» **GIVEN TEXT**
Unit 5 - Human Development and Diversity Flashcards
What is the Human Development Index?
- a composite measure of development including life expectancy, mean years of education and income adjusted to local living cost, so high purchasing power
What is the Gender Inequality Index?
- measures gender inequalities, looking at reproductive health, gender empowerment and economic status
What have UN Women and UN Global Compact developed?
- Women’s Empowerment Principles:
- establish corporate leadership for gender equality
- treat all women and men fairly at work
- ensure the health, safety and well-being of all workers
- promote education, training and professional development for women
- promote equality through community initiatives
- measure and report on progress to achieve gender equality
What is culture?
- the way of life of a particular society or group of people
- includes beliefs, behaviours, customs, traditions, rituals, dress, language, art, music, sport and literature
What is cultural imperialism?
- when one culture defeats another and force its beliefs and customs on to the conquered people
What is cultural diffusion?
- the spread of cultural traits, occurs when two cultures intermingle
What is a diaspora?
- dispersal of a population formerly concentrated in one place
What are the advantages of globalised production for local commercial production?
- Producer: increased market access and sales, possibly more farm-gate sales
- Consumer: fresh food, local products “in season”, reduced air miles, smaller carbon footprint
- Local economy: improved local farming economy, multiplier effects
What are the advantages of globalised production for globalised production?
- Producer: ability to produce foods cheaply and to a uniform standard
- Consumer: cheap food available year round, all types of products available year round, competition between producers keeps main costs down
- Local economy: may be able to provide large amounts of a single product to a major TNC, specialisation allows intensification and increased production
What are the costs of globalised production for local commercial production?

» **INFORMATION SUPPLIED**
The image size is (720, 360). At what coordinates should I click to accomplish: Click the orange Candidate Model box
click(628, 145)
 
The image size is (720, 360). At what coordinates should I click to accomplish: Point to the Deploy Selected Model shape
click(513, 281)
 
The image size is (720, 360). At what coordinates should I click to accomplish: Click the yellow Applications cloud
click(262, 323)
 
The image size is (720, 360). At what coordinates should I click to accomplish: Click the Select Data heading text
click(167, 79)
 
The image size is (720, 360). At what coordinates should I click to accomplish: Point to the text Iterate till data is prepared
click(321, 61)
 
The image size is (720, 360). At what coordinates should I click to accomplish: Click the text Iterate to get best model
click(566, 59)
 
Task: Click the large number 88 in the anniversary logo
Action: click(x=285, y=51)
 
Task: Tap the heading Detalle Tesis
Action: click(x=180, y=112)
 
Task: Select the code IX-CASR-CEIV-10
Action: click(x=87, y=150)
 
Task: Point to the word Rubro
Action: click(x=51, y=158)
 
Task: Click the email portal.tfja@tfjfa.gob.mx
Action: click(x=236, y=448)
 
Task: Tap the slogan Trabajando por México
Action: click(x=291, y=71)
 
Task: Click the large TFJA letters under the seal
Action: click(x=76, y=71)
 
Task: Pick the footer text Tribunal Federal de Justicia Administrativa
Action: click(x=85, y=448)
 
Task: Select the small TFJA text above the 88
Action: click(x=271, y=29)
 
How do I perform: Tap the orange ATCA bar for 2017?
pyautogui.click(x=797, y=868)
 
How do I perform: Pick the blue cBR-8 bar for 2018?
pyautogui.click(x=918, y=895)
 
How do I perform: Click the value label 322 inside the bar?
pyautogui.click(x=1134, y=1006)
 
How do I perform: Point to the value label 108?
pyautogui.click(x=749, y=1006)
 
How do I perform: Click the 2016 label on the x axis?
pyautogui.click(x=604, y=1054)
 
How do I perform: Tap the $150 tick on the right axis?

» **REQUIRED TASK A**
Extract the passage of the human development flashcards starting at "- when one culture" and ending at "for globalised production?".
» **REQUIRED TASK B**
Extend the flashcards on human development and diversity from the point where they stop.
The rows are separate material and have nothing to do with the flashcards on human development and diversity.

» **RESULT A**
- when one culture defeats another and force its beliefs and customs on to the conquered people
What is cultural diffusion?
- the spread of cultural traits, occurs when two cultures intermingle
What is a diaspora?
- dispersal of a population formerly concentrated in one place
What are the advantages of globalised production for local commercial production?
- Producer: increased market access and sales, possibly more farm-gate sales
- Consumer: fresh food, local products “in season”, reduced air miles, smaller carbon footprint
- Local economy: improved local farming economy, multiplier effects
What are the advantages of globalised production for globalised production?

» **RESULT B**
- Producer: increasing cost of oil makes cost of input higher, greater emphasis on quality may make production less profitable
- Consumer: higher cost of local farm products, less choice “out of season”
- Local economy: cost of subsides to maintain farming
What are the costs of globalised production for globalised production?
- Producer: increased air miles, higher costs of inputs, profit margins increasing squeezed
- Consumer: increased costs are likely to be passed on to the consumer, indirect costs such as pollution control, declining water quality, soil erosion and eutrophication of streams
- Local economy: undercuts local farmers who may quit farming, producers are vulnerable to changes in demand and are at the mercy of TNCs
What are some reasons for the rise of anti-immigration?
- threats over competition for:
- jobs
- cost of housing
- education
- health care
What is a civil society?
- composed of all the civic and social organisations or movements that form the basis of a functioning society
- work in the between the household, the private sector and the state to negotiate matters of public concern
- include non-governmental organisations, community groups, trade unions, academic institutions and faith-based organisations
What is resource nationalism?
- when a country decides to take all, or part of, its natural resources under state ownership
What are trade restrictions?
- a form of protectionism
- most of them place an additional charge on traded goods to make home goods more competitive
What are tariffs?
- taxes on imports
What are quotas?
- limits on the volume of imports
What is People’s Global Action?
- a network for spreading information and coordinating actions between grassroots movements around the world
- these groups share an opposition to capitalism and a commitment to direct action and civil disobedience as the most effective form of struggle
What is the Global Internet Freedom Progam?
- civil society that aims to strengthen policy for internet freedom in the global south, as well as in internet forums
What are three areas where social media have enabled women’s political activism?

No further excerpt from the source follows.